Disagreement over Plaintiff’s monthly net benefit led to the instant dispute, which the Court ordered the parties to brief. The parties did not agree that the court had jurisdiction to entertain Plaintiff’s Motion, as Plaintiff had not exhausted his administrative remedies with respect to Reliance’s determination regarding its offset policy. And the parties disputed whether Reliance “may properly offset and reduce his monthly gross benefit by retirement income he receives from Social Security.” Reliance claimed that, because Plaintiff began collecting Social Security benefits during the same year that he became disabled, those Social Security benefits resulted from the same disability for which he receives LTD benefits, thus rendering the offset proper. Plaintiff argued that his Social Security benefits are not Social Security disability benefits but are instead benefits from earned income, which does not result from long-term disability but vest with an individual irrespective of their disability status, if they have met certain work history requirements.

As an initial matter, the court found that it had jurisdiction over the motion as courts routinely retain jurisdiction to enforce their own judgments and Reliance had the opportunity to provide its own assessment of the benefits claim. Even if exhaustion were required, the Court found that exhaustion would be futile here where the question was a legal one of statutory interpretation.

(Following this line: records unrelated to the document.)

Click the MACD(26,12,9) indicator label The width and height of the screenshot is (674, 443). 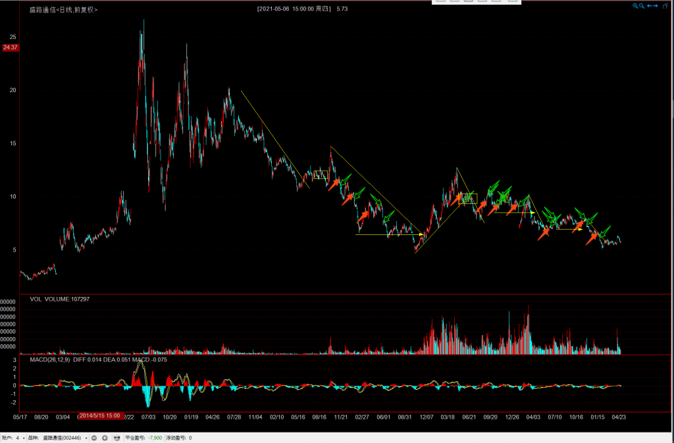pyautogui.click(x=49, y=360)
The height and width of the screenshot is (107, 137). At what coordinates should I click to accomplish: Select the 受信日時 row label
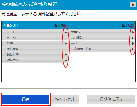coord(13,54)
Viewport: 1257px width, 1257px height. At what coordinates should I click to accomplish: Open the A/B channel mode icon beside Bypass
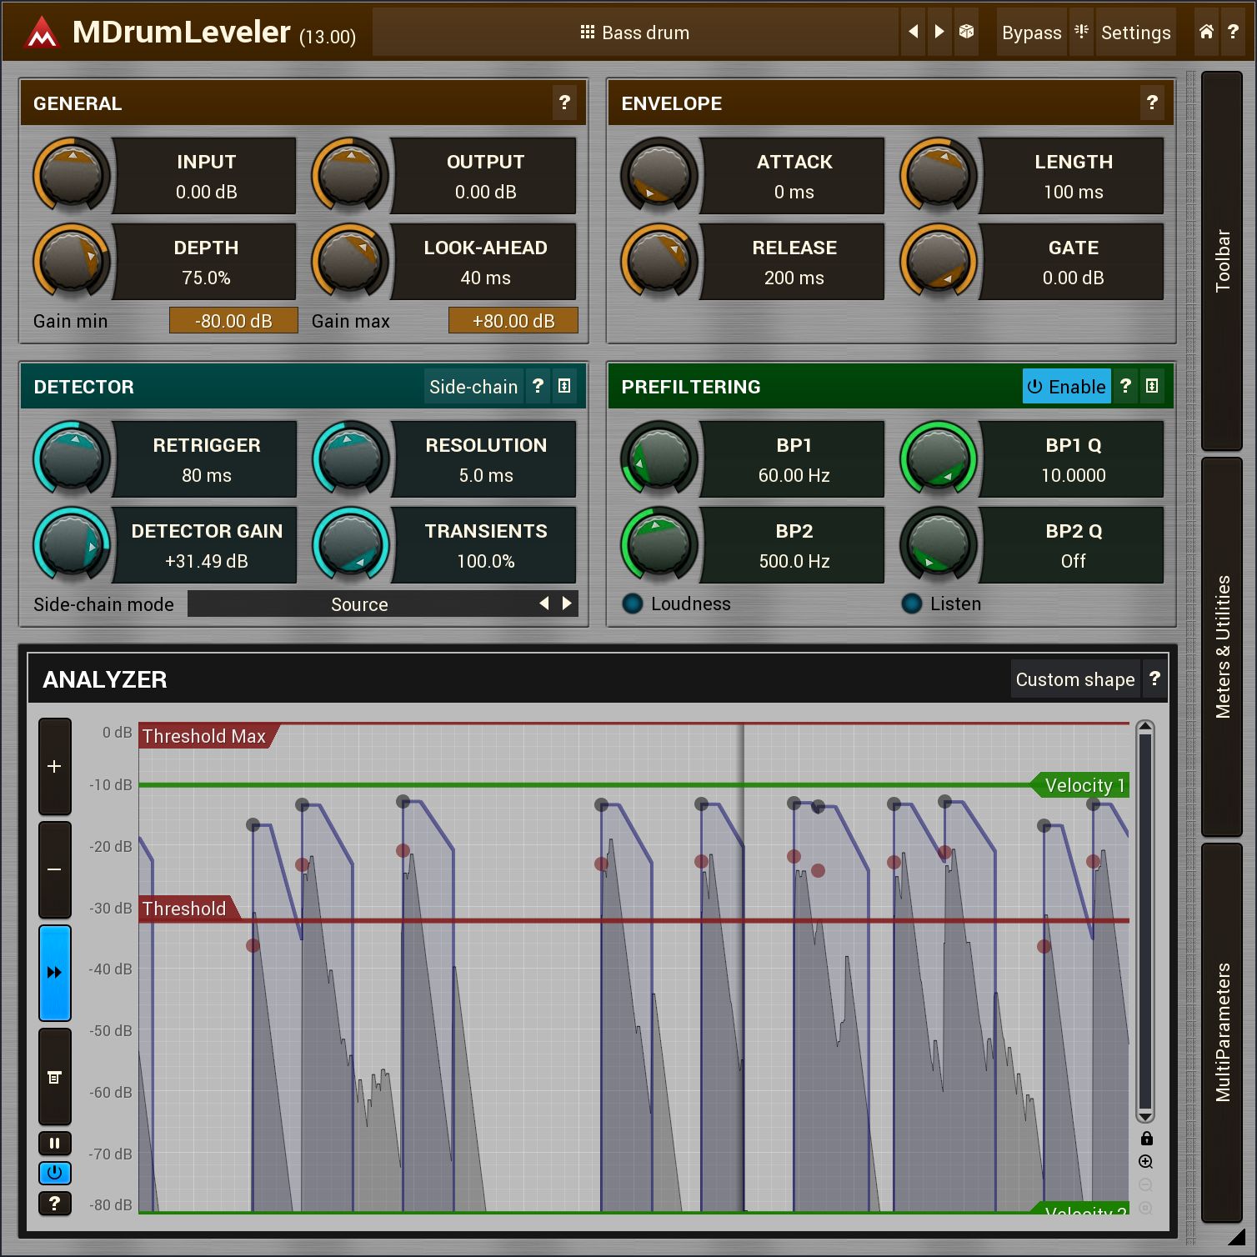[1081, 33]
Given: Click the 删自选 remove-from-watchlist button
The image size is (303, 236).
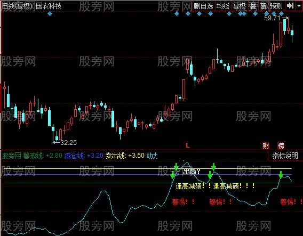Looking at the screenshot, I should (203, 6).
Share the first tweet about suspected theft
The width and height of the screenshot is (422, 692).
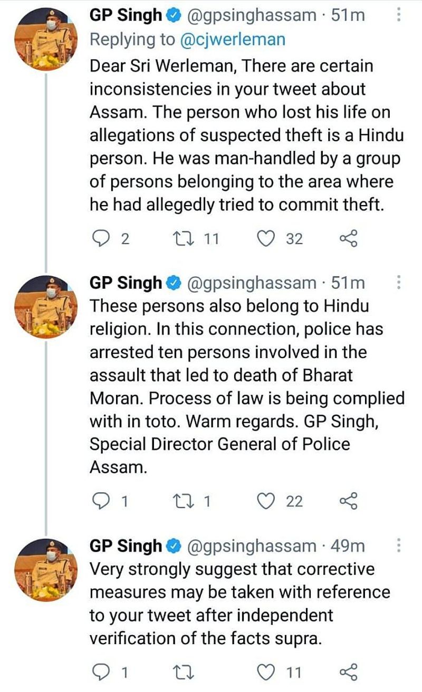point(348,239)
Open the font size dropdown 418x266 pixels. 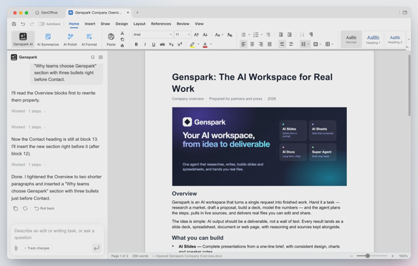click(183, 35)
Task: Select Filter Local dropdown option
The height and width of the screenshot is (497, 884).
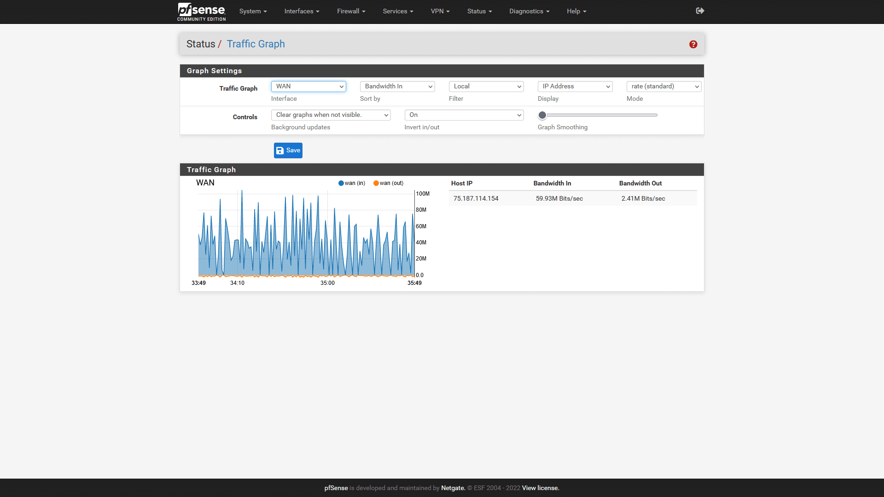Action: point(486,86)
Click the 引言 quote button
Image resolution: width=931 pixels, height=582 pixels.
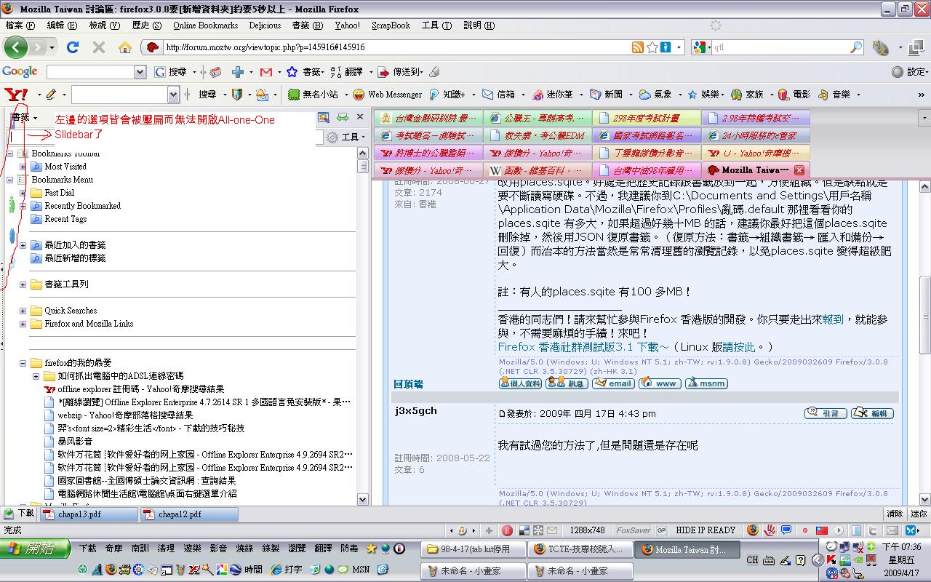pyautogui.click(x=825, y=413)
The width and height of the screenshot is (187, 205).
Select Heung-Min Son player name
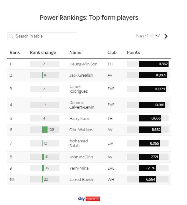click(83, 64)
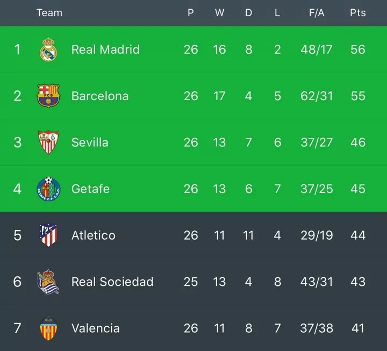This screenshot has width=387, height=351.
Task: Select the P column header
Action: pos(190,12)
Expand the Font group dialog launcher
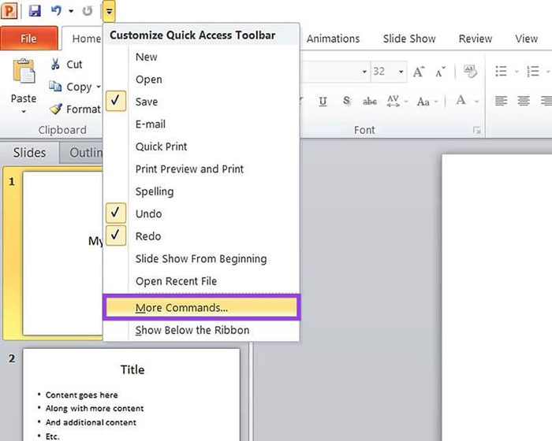552x441 pixels. (476, 130)
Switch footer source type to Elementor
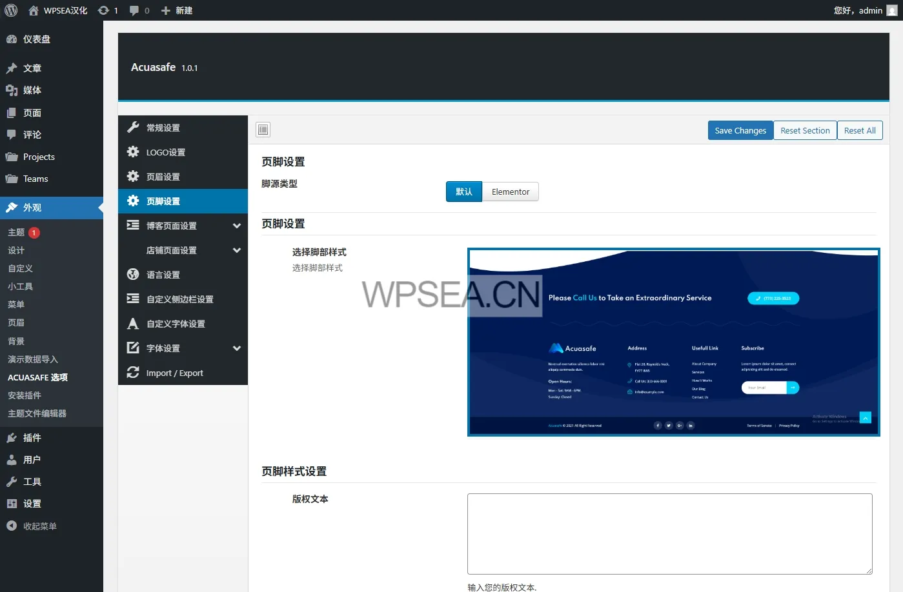903x592 pixels. 510,192
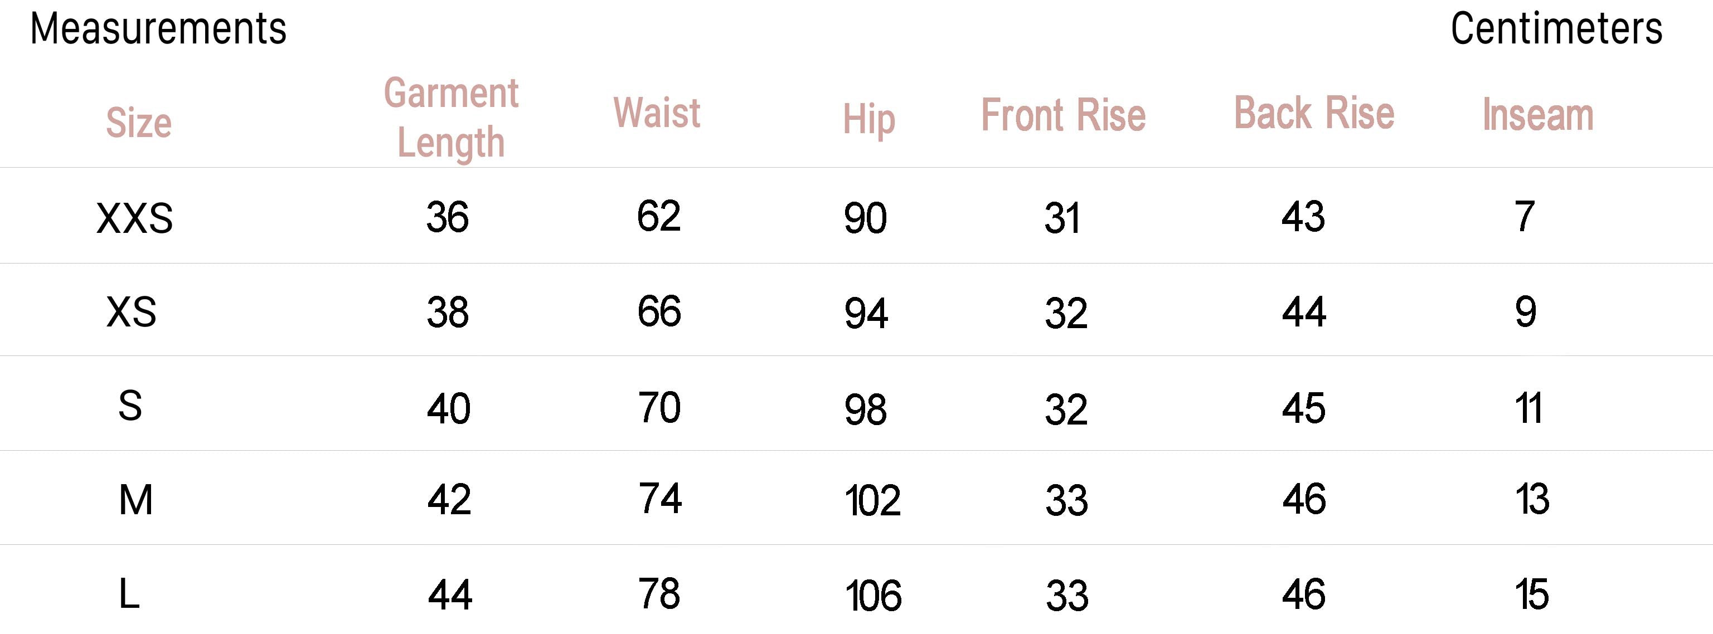Select the S size row label
This screenshot has height=634, width=1713.
point(130,406)
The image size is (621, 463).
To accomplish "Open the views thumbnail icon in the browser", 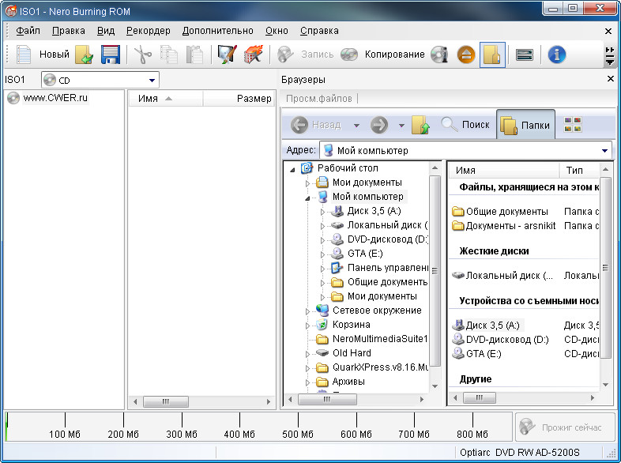I will point(573,125).
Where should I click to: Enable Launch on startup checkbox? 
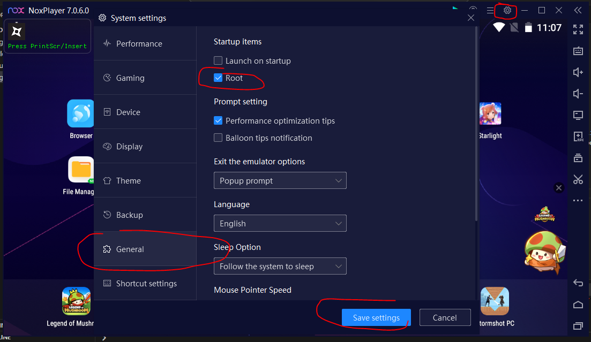coord(218,61)
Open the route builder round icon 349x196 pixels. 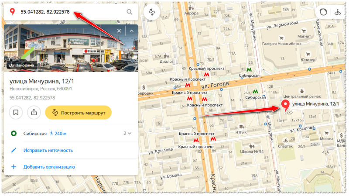[x=152, y=12]
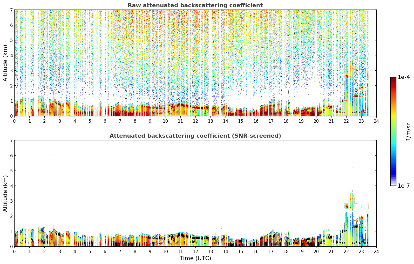The width and height of the screenshot is (414, 264).
Task: Click the 'Time (UTC)' axis label
Action: (x=195, y=258)
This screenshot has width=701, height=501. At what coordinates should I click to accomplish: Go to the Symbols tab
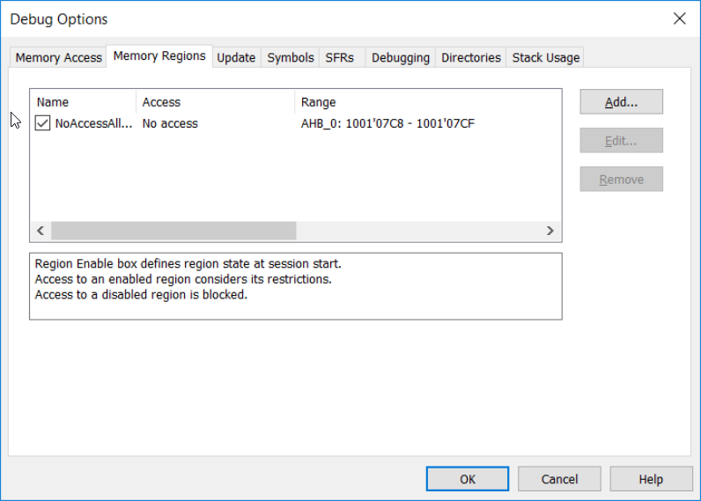(291, 57)
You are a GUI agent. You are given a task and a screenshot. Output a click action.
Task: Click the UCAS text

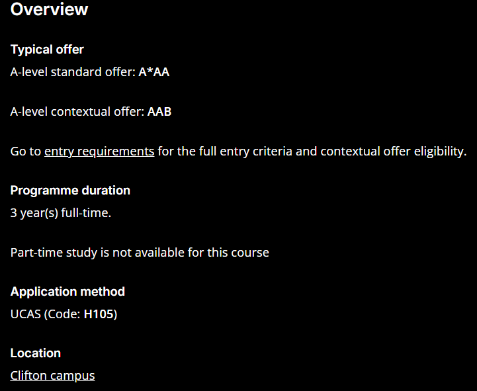pos(26,314)

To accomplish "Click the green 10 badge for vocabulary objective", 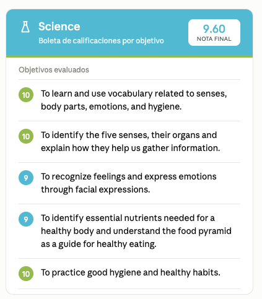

Substantively, the Court concluded that Plaintiff’s earned income Social Security benefits did not constitute “other income” within the meaning of the Plan. It found that the Plan language was unambiguous allowing for the offset of Social Security benefits “resulting from the same Total Disability,” which required a causal relationship to the disability at issue. It found that Reliance’s interpretation that the benefits were offsetable simply because the timing of the award of earned income benefits coincided with Plaintiff’s disability was unconvincing. The court stated that practical realities as well as analogous case law supported the conclusion that a reasonable and straightforward interpretation of the Plan excludes earned income Social Security benefits. Applying the factors outlined in Booth v. Wal-Mart Stores, Inc. Assocs. Health and Welfare Plan, 201 F.3d 335, 342–43 (4th Cir. 2000), the court further found that Reliance’s interpretation of including the earned-income benefits was not reasonable.

If Reliance or your insurer has denied your disability insurance claim, contact us for assistance.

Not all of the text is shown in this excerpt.